§ READING PASSAGE:
────────────────────

Belgium must pay compensation of around €100,000 to convicted terrorist Nizar Trabelsi for the damage he suffered by being extradited to the U.S., a Brussels appeals court ruled Tuesday.
The court also ruled that the Belgian government should ask the American authorities to send back Trabelsi.
Trabelsi, a Tunisian former professional footballer, was convicted in Belgium in 2003 for planning to attack the Kleine-Brogel air base, where U.S. military staff are based. He was given a 10-year sentence, which he served, and then Belgium extradited him to the U.S., despite the European Court of Human Rights ruling that he should not be sent across the Atlantic. According to the U.S., Trabelsi met al-Qaeda leader Osama Bin Laden not long before the September 2001 attacks on the U.S.
Trabelsi has now spent almost a decade in custody in the U.S. According to a report by a special envoy to the United Nations cited by local media, he is being kept in isolation, with no daylight in his cell and with artificial lights on 24 hours a day. The report also says he does not receive appropriate care and medication.

────────────────────

§ STORED DATA:
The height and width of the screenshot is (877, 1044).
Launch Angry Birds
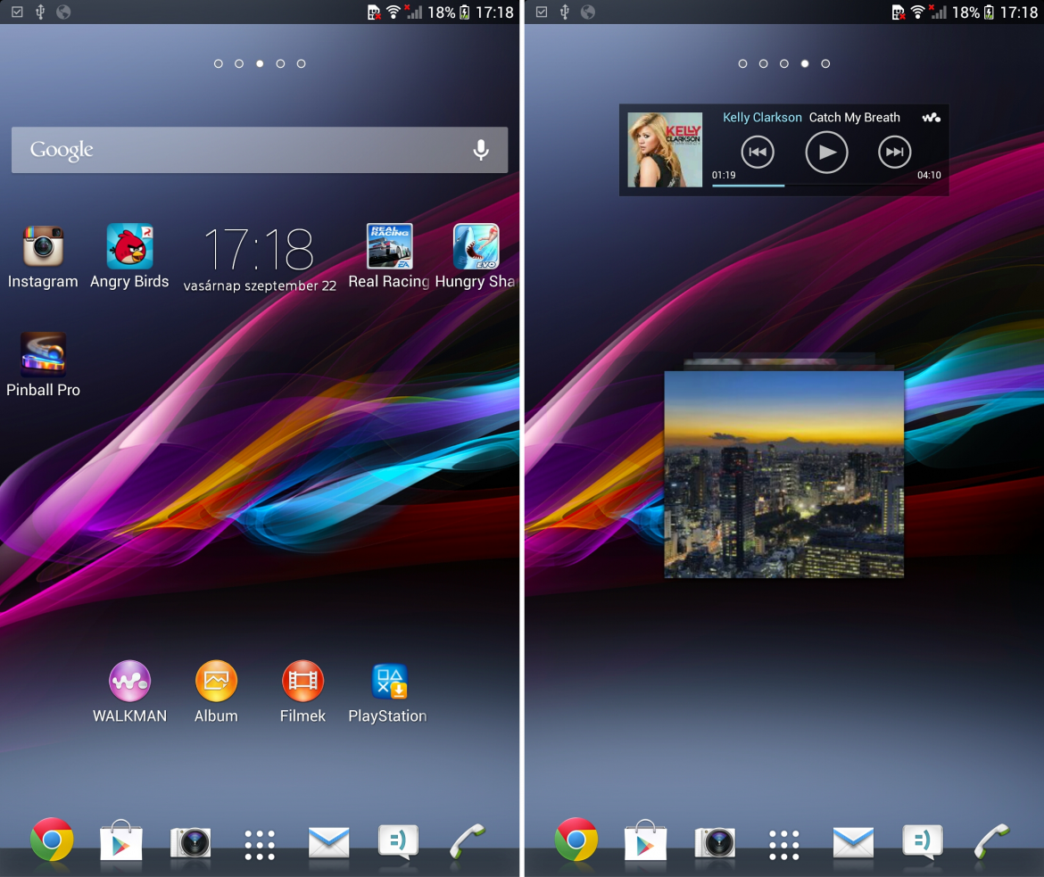[129, 247]
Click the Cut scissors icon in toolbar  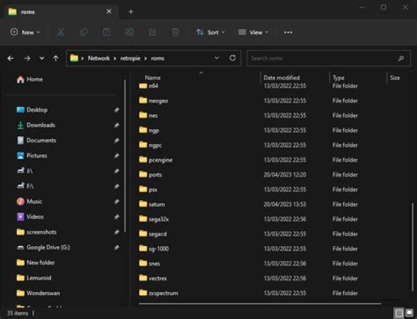pyautogui.click(x=60, y=32)
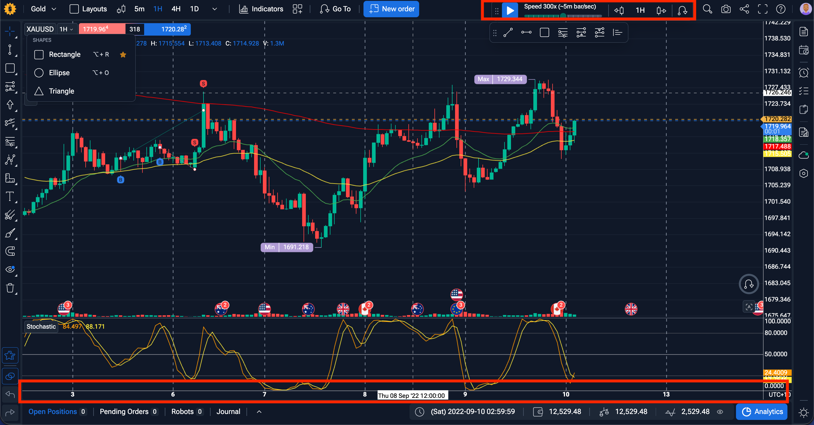
Task: Toggle the Rectangle favorite star
Action: 123,55
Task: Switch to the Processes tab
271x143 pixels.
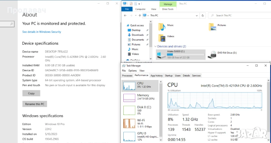Action: tap(127, 76)
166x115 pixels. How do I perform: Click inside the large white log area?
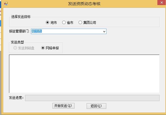tap(84, 74)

────────────────────

§ REQUIRED ACTIONS:
- a) Answer these questions about the report on Nizar Trabelsi, one answer per line:
(i) How much compensation must Belgium pay Trabelsi?
(ii) Which air base was he convicted in 2003 of planning to attack?
(iii) According to the UN special envoy's report, how long are the artificial lights on in his cell?
- b) Carry on the report on Nizar Trabelsi from its last sentence.

§ ANSWERS TO EACH TASK:
- a)
(i) Around €100,000
(ii) The Kleine-Brogel air base
(iii) 24 hours a day

- b)
The Brussels Court of Appeal ordered the Belgian state to pay a sum of €10,000 per year that Trabelsi has spent in an American prison — totaling almost €100,000.
Trabelsi’s lawyer Christophe Marchand said he was satisfied with Tuesday’s court ruling, saying that “we are convinced that if Belgium sends a note to the U.S., it will be impossible to keep him in an American prison.”
A spokesman for the minister of justice said the authorities are “thoroughly studying the judgment to determine further steps.”
In 2016, the Belgian state was ordered to pay €78,000 in damages to Trabelsi and his family because of the extradition.